*** Block opens ***
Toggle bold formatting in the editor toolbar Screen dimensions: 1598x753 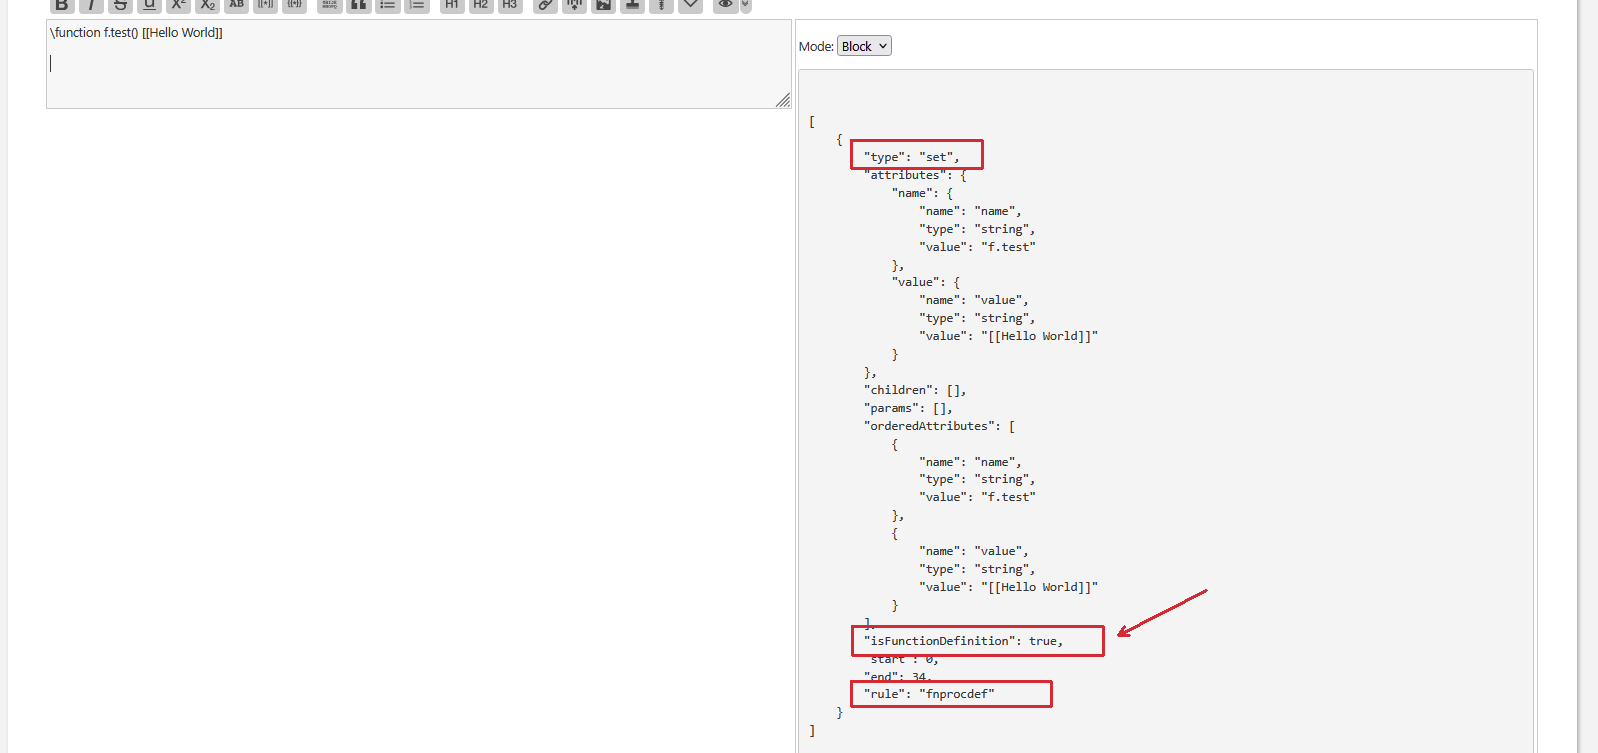click(62, 5)
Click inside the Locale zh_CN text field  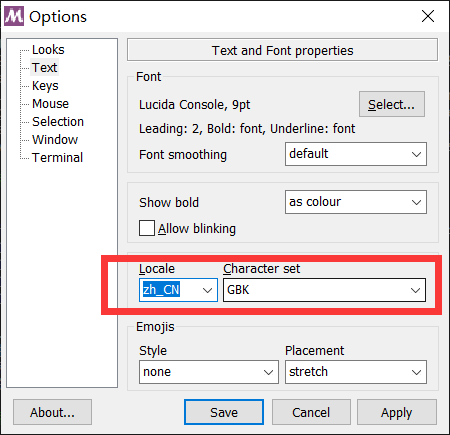tap(169, 290)
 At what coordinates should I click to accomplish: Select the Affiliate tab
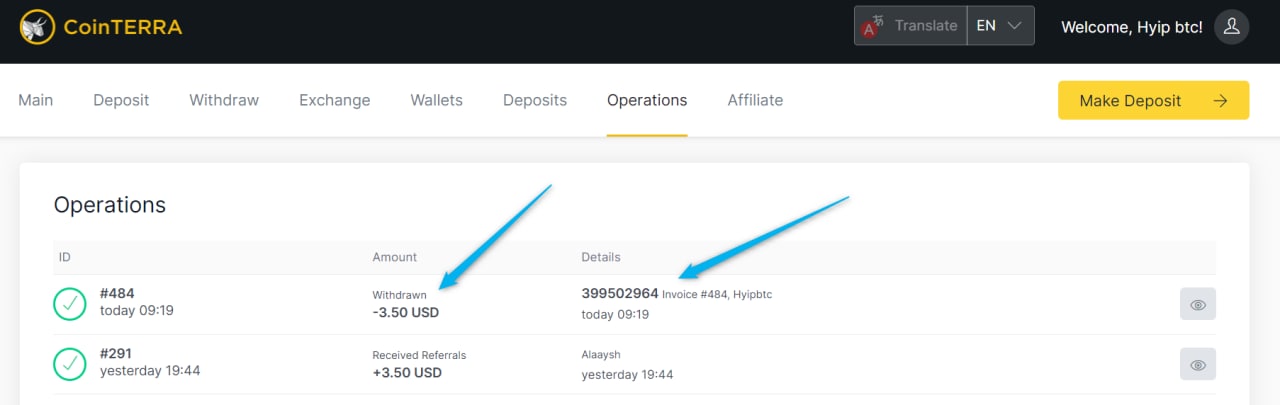tap(755, 100)
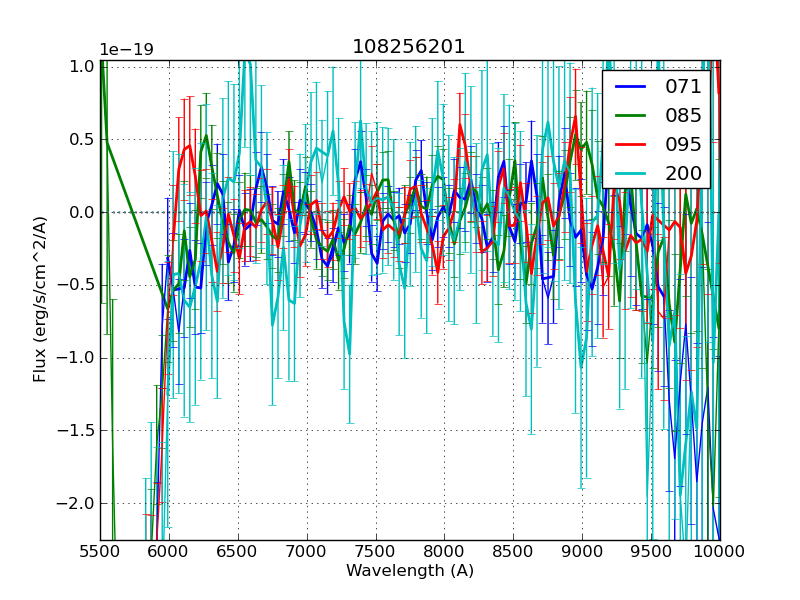Viewport: 800px width, 600px height.
Task: Click the 7500 x-axis tick label
Action: click(x=375, y=551)
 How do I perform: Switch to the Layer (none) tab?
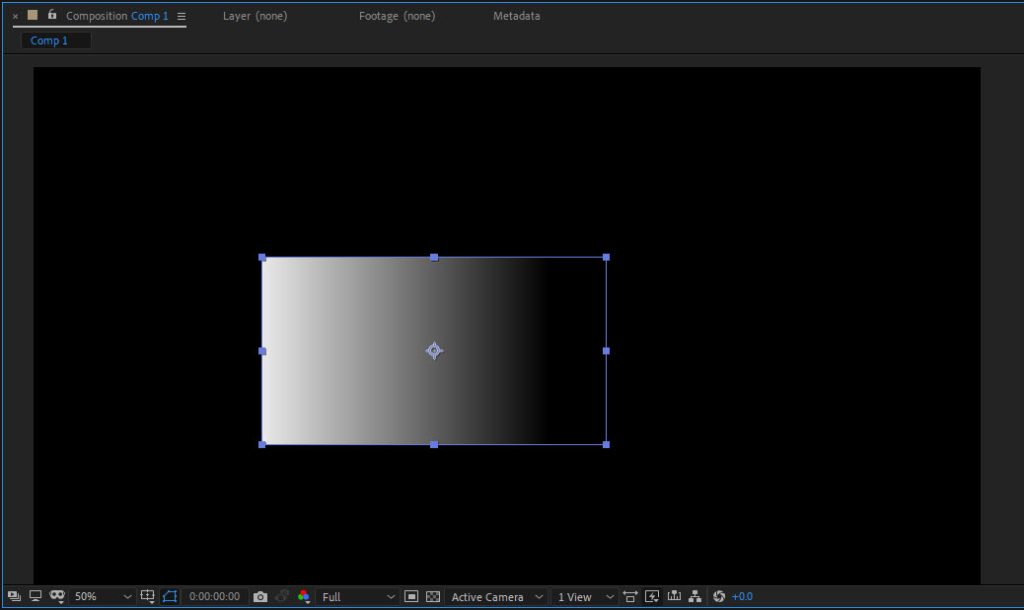254,16
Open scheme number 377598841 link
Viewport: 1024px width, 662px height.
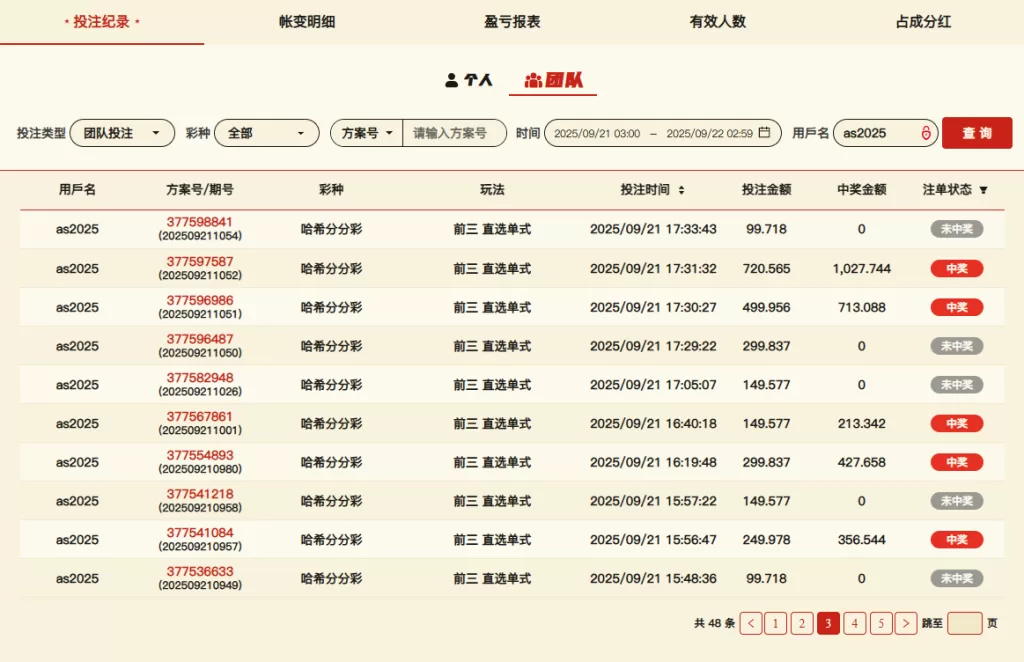(x=200, y=222)
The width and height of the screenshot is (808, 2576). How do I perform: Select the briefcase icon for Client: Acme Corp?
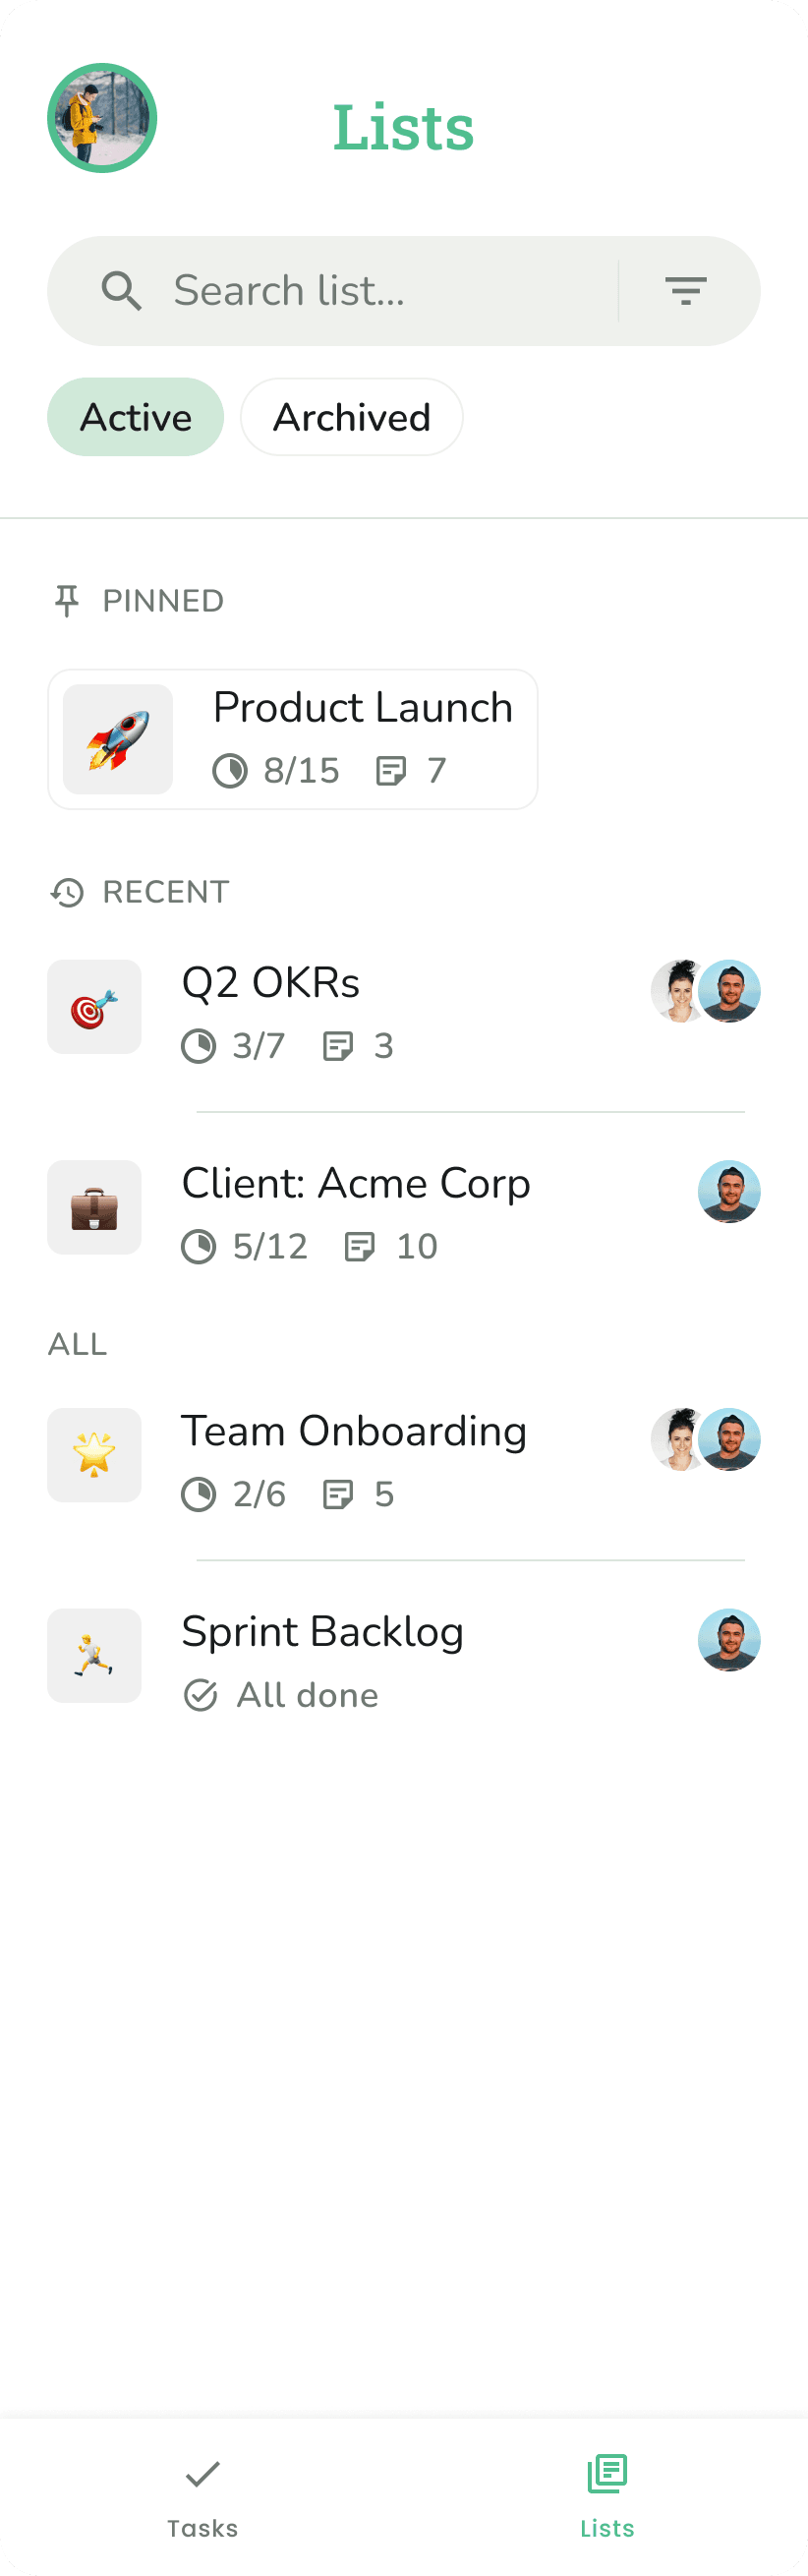[x=94, y=1208]
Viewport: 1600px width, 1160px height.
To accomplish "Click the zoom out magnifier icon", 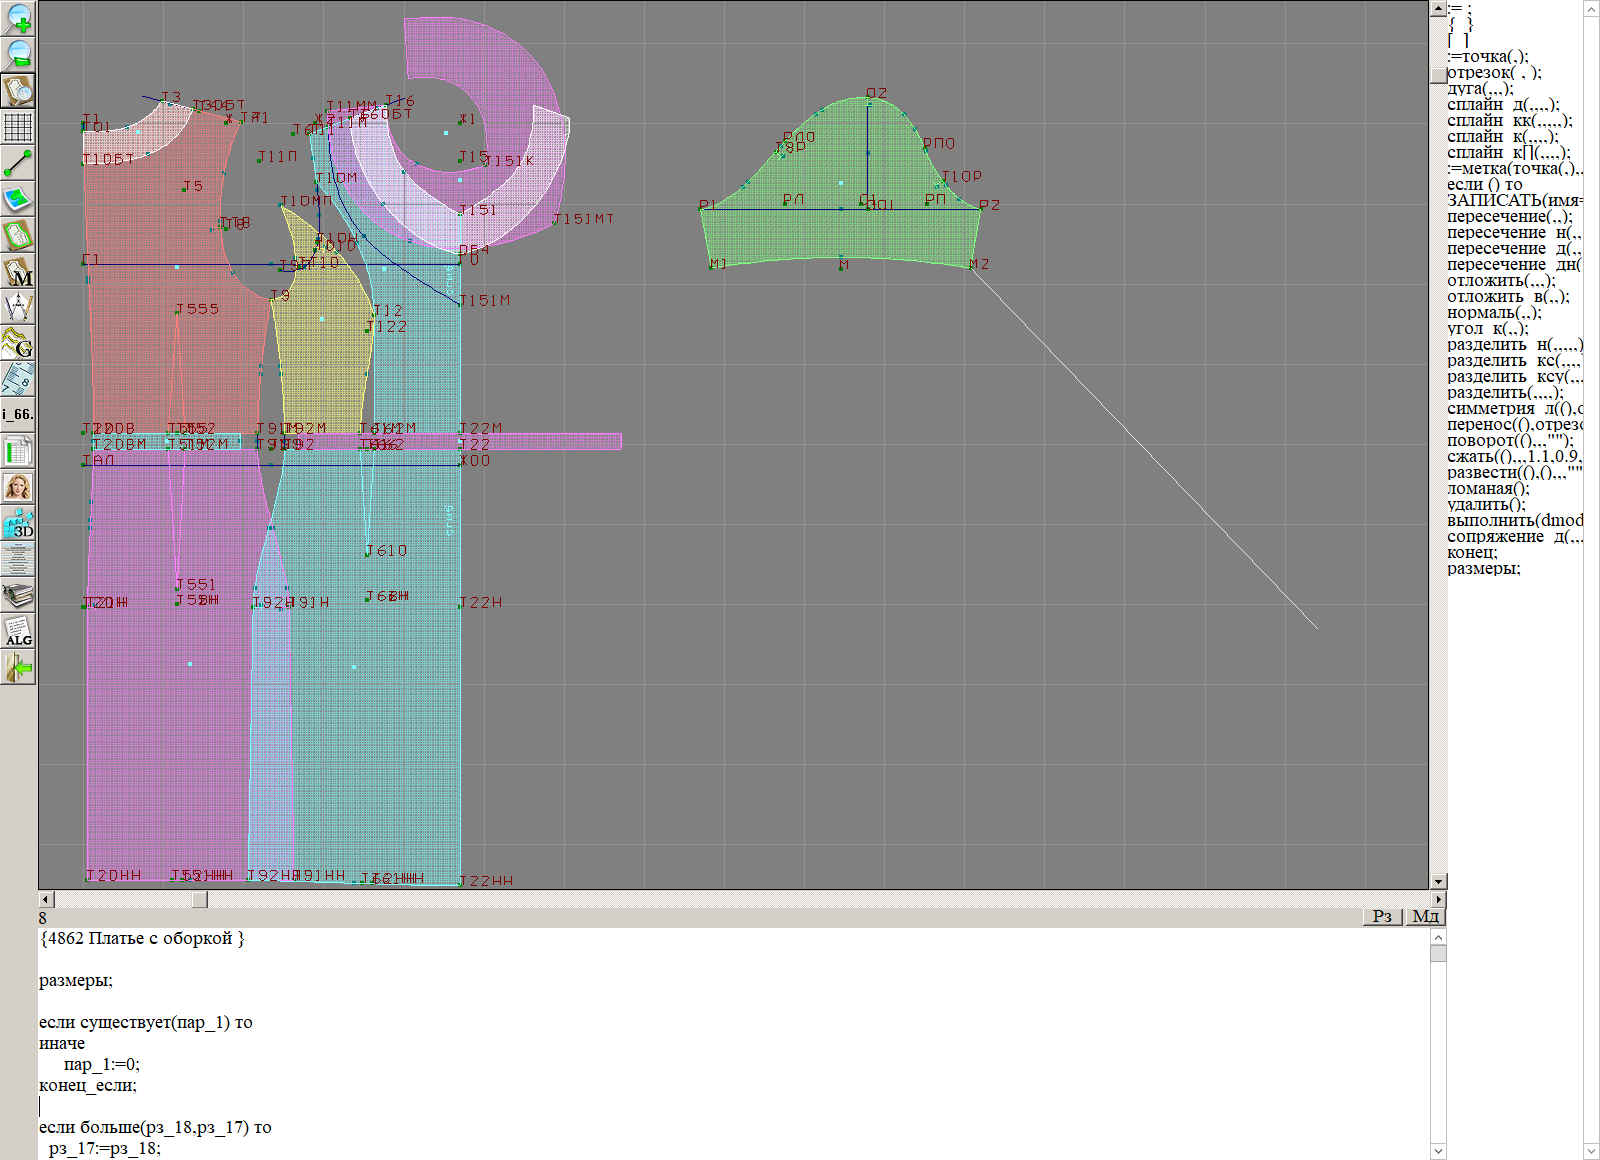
*** Block closes ***
◆ **What the task asks**:
Take the lines from the one that contains "How do I perform: Switch" down to the last line of the listing above, both included, and set them down exactly, leaving out pictures.

◆ **Exercise answer**:
 How do I perform: Switch to the Layer (none) tab?
254,16
Open scheme number 377598841 link
Viewport: 1024px width, 662px height.
(x=200, y=222)
The width and height of the screenshot is (808, 2576). How do I perform: Select the briefcase icon for Client: Acme Corp?
[x=94, y=1208]
Viewport: 1600px width, 1160px height.
To accomplish "Click the zoom out magnifier icon", 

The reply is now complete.